On this program, Joy Cardin shares the history of the League of Women Voters which began in concert with women getting the right to vote as a resource to educate women voters on the policies and issues of the day. One hundred years later, the League remains a nonpartisan educational source for voter education and advocacy.

For voter information and descriptions of issues today, go to Vote411.org.

TEEING OFF TO SUPPORT ALZHEIMER’S RESEARCH AND PATIENT CARE

Guests:  Steve Ramig, Sr. Dir. of Development, UW Initiative to End Alzheimer’s; Will Clifton, UW Research Participant, Caregiver, Advisory Board, IEA

“Birdies for Health” – that is the charity arm of this year’s American Family Insurance Championship Golf Tournament, June 21-23, at University Ridge. In partnership with UW Health and the UW School of Medicine and Public Health, five diseases and medical issues that devastate families and communities will benefit from contributions pledged for every birdie made. UW’s Initiative to End Alzheimer’s is one of the recipients.

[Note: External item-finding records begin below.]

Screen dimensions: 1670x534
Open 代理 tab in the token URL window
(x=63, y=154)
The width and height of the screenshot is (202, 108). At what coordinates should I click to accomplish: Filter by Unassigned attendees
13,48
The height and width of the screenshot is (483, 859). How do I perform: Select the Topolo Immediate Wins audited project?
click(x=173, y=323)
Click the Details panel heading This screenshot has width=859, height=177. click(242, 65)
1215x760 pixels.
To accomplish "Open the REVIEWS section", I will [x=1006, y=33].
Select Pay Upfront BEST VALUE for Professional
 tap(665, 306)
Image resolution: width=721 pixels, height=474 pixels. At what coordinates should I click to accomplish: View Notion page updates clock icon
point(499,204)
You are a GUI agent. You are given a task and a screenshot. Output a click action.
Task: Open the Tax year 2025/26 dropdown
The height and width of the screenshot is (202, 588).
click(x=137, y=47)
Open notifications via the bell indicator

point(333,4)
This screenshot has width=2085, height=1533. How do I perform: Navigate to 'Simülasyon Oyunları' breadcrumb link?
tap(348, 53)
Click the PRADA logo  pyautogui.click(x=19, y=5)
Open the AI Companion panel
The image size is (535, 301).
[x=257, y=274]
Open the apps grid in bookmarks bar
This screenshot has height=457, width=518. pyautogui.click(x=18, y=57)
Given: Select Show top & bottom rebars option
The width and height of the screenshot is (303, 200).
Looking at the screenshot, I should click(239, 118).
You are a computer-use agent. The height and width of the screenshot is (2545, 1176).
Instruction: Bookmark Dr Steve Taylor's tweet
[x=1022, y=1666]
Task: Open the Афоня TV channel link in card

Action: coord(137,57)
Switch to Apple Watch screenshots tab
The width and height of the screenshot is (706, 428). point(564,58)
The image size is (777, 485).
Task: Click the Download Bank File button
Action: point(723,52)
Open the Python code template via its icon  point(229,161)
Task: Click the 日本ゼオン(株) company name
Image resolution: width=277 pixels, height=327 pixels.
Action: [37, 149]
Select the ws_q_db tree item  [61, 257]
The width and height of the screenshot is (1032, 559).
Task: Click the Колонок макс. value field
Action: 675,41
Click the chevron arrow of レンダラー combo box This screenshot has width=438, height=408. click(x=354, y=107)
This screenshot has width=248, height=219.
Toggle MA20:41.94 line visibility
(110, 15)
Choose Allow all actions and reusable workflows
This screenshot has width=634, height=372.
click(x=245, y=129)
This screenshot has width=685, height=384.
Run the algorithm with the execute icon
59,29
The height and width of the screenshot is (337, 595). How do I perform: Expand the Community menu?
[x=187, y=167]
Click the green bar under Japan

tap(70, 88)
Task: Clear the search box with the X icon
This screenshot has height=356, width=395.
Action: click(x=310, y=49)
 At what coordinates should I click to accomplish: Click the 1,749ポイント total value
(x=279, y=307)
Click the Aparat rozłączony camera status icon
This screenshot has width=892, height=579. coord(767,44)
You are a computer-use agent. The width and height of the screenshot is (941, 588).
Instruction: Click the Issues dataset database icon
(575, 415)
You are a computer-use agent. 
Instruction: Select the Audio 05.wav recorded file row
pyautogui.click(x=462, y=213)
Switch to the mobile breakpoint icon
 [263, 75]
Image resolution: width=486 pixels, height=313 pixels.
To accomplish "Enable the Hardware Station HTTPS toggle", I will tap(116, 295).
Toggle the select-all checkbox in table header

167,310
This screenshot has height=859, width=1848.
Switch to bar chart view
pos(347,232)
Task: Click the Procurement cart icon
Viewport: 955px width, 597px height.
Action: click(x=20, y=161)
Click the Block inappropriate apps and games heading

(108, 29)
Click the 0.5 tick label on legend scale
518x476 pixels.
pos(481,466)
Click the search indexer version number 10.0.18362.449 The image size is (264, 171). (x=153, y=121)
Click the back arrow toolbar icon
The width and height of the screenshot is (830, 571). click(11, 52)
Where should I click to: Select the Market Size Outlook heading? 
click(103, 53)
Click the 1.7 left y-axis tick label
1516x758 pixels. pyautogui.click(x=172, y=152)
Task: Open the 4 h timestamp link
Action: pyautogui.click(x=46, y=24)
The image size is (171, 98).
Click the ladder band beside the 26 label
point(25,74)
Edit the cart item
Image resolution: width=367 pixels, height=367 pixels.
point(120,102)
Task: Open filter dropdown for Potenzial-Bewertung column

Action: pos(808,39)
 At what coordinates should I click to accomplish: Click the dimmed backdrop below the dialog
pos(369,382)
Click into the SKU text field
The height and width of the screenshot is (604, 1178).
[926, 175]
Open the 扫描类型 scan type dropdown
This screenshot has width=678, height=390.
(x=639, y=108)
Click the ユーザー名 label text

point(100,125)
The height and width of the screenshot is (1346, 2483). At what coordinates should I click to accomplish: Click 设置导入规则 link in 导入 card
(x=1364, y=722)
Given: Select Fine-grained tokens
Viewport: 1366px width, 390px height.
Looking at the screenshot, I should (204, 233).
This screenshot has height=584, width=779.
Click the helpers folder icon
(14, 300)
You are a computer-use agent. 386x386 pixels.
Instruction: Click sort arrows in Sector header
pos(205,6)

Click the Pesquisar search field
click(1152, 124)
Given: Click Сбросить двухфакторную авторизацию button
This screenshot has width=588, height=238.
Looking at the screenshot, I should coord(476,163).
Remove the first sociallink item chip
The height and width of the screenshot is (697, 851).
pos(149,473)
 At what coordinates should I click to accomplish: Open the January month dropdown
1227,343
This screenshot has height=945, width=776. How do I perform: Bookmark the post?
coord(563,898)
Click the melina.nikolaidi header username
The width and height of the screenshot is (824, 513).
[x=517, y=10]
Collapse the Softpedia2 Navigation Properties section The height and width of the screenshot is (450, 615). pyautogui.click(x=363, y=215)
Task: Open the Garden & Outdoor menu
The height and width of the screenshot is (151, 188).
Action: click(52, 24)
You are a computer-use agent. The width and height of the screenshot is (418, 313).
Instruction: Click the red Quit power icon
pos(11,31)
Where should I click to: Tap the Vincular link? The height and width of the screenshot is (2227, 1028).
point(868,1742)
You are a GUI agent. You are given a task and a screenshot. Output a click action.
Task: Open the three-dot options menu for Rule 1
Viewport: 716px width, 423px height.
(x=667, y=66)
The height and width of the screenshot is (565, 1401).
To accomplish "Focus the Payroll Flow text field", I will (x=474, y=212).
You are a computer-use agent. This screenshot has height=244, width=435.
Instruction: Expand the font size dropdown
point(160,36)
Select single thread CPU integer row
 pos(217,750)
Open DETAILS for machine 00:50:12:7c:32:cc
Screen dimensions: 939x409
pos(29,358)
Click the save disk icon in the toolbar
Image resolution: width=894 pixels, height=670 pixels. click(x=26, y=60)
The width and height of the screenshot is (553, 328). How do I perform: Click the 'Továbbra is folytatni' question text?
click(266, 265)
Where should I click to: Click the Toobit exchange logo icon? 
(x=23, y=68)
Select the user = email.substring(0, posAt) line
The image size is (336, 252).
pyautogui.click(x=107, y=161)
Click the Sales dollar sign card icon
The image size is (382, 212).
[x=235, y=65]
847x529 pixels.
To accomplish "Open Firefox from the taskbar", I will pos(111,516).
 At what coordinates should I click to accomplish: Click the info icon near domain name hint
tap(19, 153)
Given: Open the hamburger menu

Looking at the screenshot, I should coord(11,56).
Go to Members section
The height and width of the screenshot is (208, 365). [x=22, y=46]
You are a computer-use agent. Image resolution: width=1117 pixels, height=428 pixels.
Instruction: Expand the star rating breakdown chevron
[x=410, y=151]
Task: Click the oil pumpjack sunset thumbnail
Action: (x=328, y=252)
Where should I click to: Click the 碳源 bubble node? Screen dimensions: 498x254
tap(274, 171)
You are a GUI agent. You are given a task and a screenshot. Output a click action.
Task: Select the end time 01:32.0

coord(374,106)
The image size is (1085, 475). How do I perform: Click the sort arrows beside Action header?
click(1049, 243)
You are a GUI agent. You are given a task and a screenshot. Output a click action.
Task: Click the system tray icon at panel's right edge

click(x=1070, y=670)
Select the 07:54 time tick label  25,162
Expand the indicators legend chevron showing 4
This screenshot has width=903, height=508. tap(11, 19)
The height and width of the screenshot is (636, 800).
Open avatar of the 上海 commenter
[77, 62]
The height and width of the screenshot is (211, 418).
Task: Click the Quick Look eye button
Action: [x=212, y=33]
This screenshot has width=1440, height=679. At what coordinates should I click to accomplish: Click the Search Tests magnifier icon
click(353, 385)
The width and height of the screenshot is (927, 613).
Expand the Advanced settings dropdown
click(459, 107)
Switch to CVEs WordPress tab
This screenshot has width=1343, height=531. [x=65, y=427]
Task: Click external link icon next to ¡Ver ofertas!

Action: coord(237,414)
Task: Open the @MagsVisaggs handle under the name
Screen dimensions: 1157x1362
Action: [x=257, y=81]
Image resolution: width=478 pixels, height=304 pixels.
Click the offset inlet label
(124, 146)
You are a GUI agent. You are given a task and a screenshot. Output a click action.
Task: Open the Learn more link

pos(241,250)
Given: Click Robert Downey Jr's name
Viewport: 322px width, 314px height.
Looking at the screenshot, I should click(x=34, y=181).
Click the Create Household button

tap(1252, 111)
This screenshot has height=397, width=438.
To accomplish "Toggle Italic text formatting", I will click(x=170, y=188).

On this program, Steve Ramig describes the global research that is taking place at UW-Madison in their search for ways to prevent, treat and find a cure for Alzheimer’s and related dementias.

Will Clifton shares his story of what it is like to be a UW research participant in the WRAP study (Wisconsin Registry for Alzheimer’s Prevention), the longest and largest longitudinal study of children of parents who have been diagnosed with Alzheimer’s. Their hope is that Alzheimer’s can be identified before symptoms appear, and biological, health and lifestyle factors that increase or decrease the risk of AD can be identified early. Will Clifton retired early to become a full-time caregiver for his parents who were both diagnosed with Alzheimer’s disease.